She hated him now as much as she'd loved him mere days ago, and the realization slammed into her with the same stomach-twisting force. God--the two sentiments seemed nearly one and the same, separated only by the thin veil of three days' time.

Warm crimson droplets splashed the top of her bare foot. His scent was everywhere suddenly, filling her senses, and then instinct took over, her mouth watering, her pulse pounding drums in her ears, her fingers reaching for him...she grasped his forearm against her mouth and latched on like a hungry child, and when her tongue swept his rent flesh, he swallowed a groan.

Agony. Ecstasy. Life with this creature would be both, every minute of every endless day, a fruitless fancy that played across the blackened screen of her mind. They would never again belong to each other except in this gory, sickening way, and somehow she had to resign herself to his haunted world...but not tonight. Tonight she just had to be Alix. Alix with Jude. Erase the last two days, she told herself, even as his blood surged over her tongue. Pretend the nights are still for sleeping.

The only sound to shatter the silence was their erratic breathing, which seesawed in a strange duet as she took what he offered. Feeding from him wasn't terribly different than taking him inside her in that lush, sliding rhythm of lovers. The same searing satisfaction was there, the climbing pleasure, the excruciating intimacy, and as she lifted her lashes and found him watching her with black eyes gone hot with desire, a spear of want shot straight through her.

Can we do this without touching? she'd demanded, fool that she was, and he'd been so obliging, so amiable, no doubt knowing the spell that would bind them the moment his blood touched her lips.

Enraged all over again, she readjusted her grip on his arm and came at his wrist from another angle, with enough vigor to wrench a harsh sound of pain from his throat.

Still he didn't stop her. Maybe he would have let her drain him dry, but Alix didn't wait to find out. When he grew weak and braced one palm on the door beside her head to hold himself up, she forced back the raging hunger and released him, turning her head aside and squeezing her eyes closed. It was the only way she could reject him, and it cost her plenty.
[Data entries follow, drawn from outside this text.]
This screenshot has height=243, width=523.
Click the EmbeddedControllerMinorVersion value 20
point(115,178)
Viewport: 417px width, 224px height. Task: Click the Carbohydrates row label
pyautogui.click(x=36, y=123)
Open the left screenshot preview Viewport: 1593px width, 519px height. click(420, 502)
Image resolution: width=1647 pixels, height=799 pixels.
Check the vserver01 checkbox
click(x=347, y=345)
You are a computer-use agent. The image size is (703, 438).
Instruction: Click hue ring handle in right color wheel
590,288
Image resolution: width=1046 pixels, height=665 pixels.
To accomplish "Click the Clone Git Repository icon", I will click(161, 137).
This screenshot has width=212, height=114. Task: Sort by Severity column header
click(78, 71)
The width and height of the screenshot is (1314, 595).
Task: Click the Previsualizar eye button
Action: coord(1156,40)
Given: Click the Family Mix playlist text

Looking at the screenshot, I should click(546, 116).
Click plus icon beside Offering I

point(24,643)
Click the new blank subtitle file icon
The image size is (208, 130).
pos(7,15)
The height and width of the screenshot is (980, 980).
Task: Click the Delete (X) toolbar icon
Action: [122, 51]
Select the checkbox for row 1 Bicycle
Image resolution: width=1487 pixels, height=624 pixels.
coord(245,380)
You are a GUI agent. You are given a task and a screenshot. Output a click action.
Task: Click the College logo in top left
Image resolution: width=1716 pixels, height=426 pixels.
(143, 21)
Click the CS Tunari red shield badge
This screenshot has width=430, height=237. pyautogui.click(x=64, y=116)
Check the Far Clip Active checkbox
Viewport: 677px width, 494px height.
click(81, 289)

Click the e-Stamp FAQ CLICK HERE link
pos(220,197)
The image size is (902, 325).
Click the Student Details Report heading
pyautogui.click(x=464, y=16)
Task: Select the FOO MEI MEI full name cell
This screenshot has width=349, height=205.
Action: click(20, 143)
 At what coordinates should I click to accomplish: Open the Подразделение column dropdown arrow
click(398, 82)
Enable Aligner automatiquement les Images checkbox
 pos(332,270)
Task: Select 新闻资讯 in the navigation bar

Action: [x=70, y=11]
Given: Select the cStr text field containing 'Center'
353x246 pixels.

"Enough?" he panted, his open mouth nearly against her cheek.

Alix gave a short, dispassionate nod. Something was happening inside her, though. Where she had been so cold, so empty before, now silken heat curled through her as his essence slid through her system like a drug, soothing and silencing the craving, awakening an even deeper, more primal need.

All she had to do was turn her head and meet his mouth, and he would give it to her. He would give her his lips and tongue and flesh and blood.

"I have to go." She turned her back and grasped the brass knob, but he didn't budge behind her, didn't give her room to swing the door open.

"Stay," he said softly, the word whispering through her hair.

"I can't. I won't." Her hand tugged fruitlessly at the knob. She hadn't locked it, but it was frozen--his telepathic tricks. "Open this door, damn it!"

Instead, he slid a proprietary hand around her mid-section, flattened his palm against her stomach, pulled her back into the hard wall of his chest. His naked flesh burned her through her thin tanktop as she stood imprisoned between his body and the door.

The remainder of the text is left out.